Data ::
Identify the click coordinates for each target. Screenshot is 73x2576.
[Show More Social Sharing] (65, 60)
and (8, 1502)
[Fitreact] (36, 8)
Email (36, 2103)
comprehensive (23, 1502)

Instructions to follow :: All of the data is to be written out again, word for word.

Response box ::
Identify the click coordinates for each target. Screenshot is 73x2576.
[Show More Social Sharing] (65, 60)
and (8, 1502)
[Fitreact] (36, 8)
Email (36, 2103)
comprehensive (23, 1502)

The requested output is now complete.